How partisan gerrymandering alone could give Republicans a House majority in the 2022 midterms: report
When it comes to trying to recapture the U.S. House of Representatives in the 2022 midterms, Republicans have a variety of dirty tricks — from voter suppression to racism to partisan gerrymandering. And gerrymandering alone, as reporter David Daley explains in an article published by The Guardian on June 28, could give Republicans a House majority come January 2023.
In the 2018 midterms, Democrats enjoyed a major blue wave in the House — where they had a net gain of 40 seats. The House majority shrunk, however, in 2020, and redistricting could easily give Republicans an unfair advantage in 2022.
Daley, author of the books "Ratf**ked: Why Your Vote Doesn't Count" and "Unrigged: How Americans Are Battling Back to Save Democracy," notes that Rep. Ronny Jackson of Texas, a Republican, was being honest when he recently said, "We have redistricting coming up, and the Republicans control most of that process in most of the states around the country. That alone should get us the majority back." And Daley warns that the House could see gerrymandering on steroids by the time the 2022 midterms arrive.

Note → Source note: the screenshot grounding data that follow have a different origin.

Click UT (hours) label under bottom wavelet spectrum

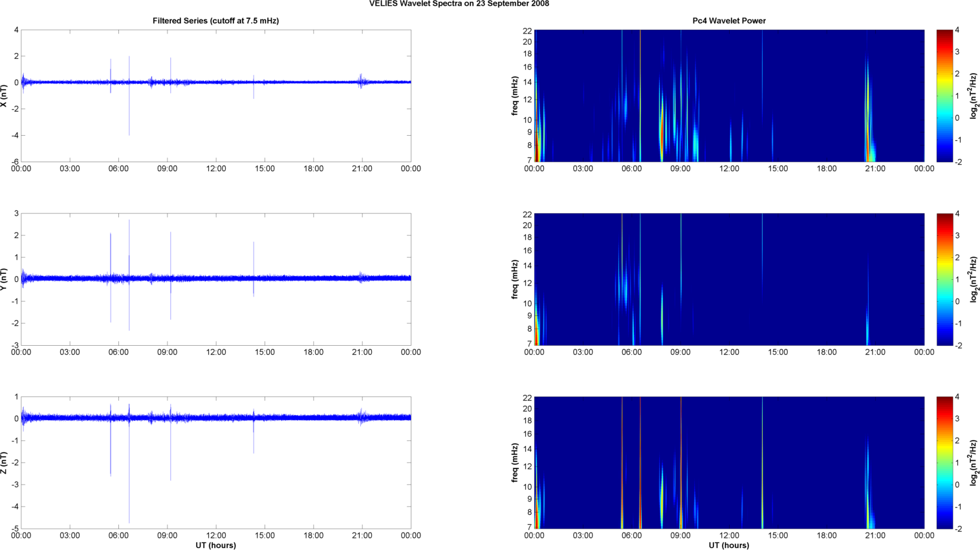[728, 545]
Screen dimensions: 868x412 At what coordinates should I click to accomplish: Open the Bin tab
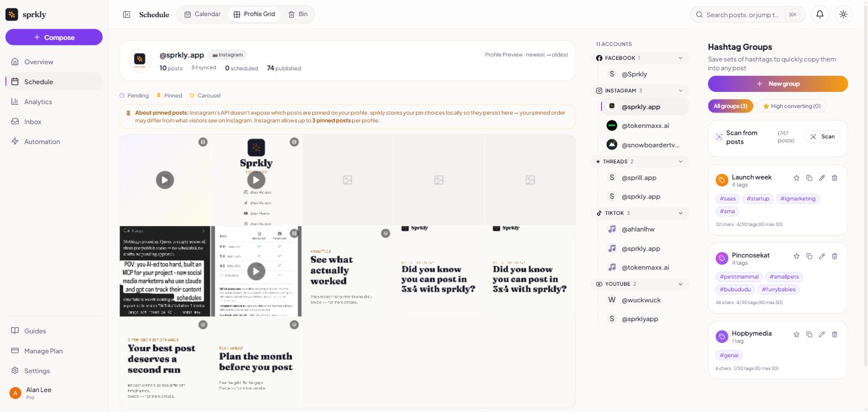[x=298, y=14]
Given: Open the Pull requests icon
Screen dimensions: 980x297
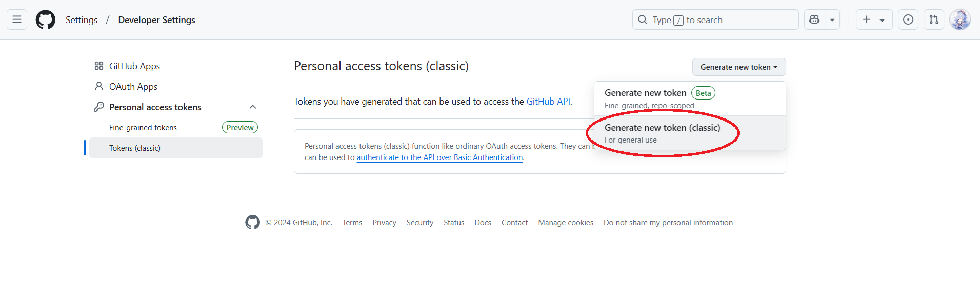Looking at the screenshot, I should point(934,19).
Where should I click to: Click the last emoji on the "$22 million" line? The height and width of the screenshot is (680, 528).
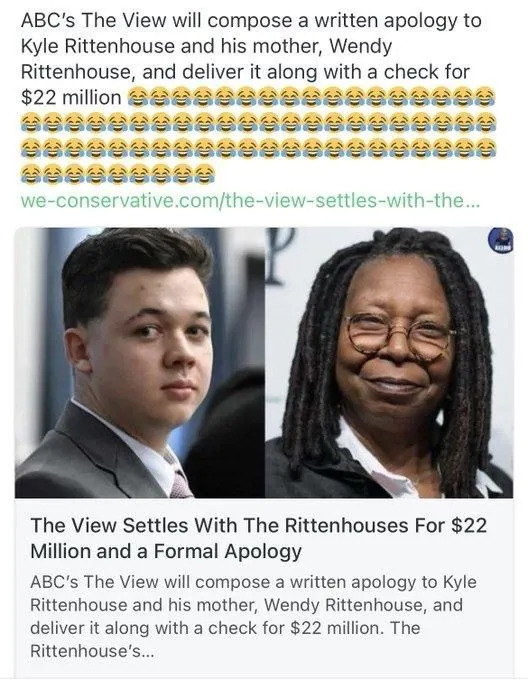486,97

According to Daley, "Republicans won't have to win more votes next year to claim the U.S. House. In fact, everyone could vote the exact same way for Congress next year as they did in 2020 — when Democratic candidates nationwide won more than 4.7m votes than Republicans and narrowly held the chamber — but under the new maps that will be in place, the Republican Party would take control."
Daley points out that in 2022, the GOP will need to flip at least five Democrat-held House seats in order to obtain a majority — and Republicans could "draw themselves a dozen or more through gerrymandering alone.
"Republicans could create at least two additional red seats in Texas and North Carolina, and another certain two in Georgia and Florida — then could nab another in Kansas, Kentucky, Tennessee and New Hampshire," Daley explains. "They won't need to embrace policies favored by a majority of Americans. All they need to do is rework maps to their favor in states where they hold complete control of the decennial redistricting that follows the (2020 U.S.) Census, some of which they have held since they gerrymandered them ten years ago. Now, they can double down on the undeserved majorities that they have seized and dominate another decade."
Some liberals and progressives have argued that Democrats should fight fire with fire and do some gerrymandering of their own, but according to Dale, Republicans have the advantage in the gerrymandering department.
"Democrats might look to squeeze a couple seats from New York and one additional seat from Illinois and possibly Maryland," Daley observes. "But that's scarcely enough to counter the overall GOP edge. In Colorado, Oregon and Virginia, states controlled entirely by Democrats, the party has either created an independent redistricting commission or made a deal to give Republicans a seat at the table."
Daley adds, "Commissions also draw the lines in other Democratic strongholds like California, Washington and New Jersey. There are no seats to gain in overwhelmingly blue states like Massachusetts, New Mexico and Connecticut."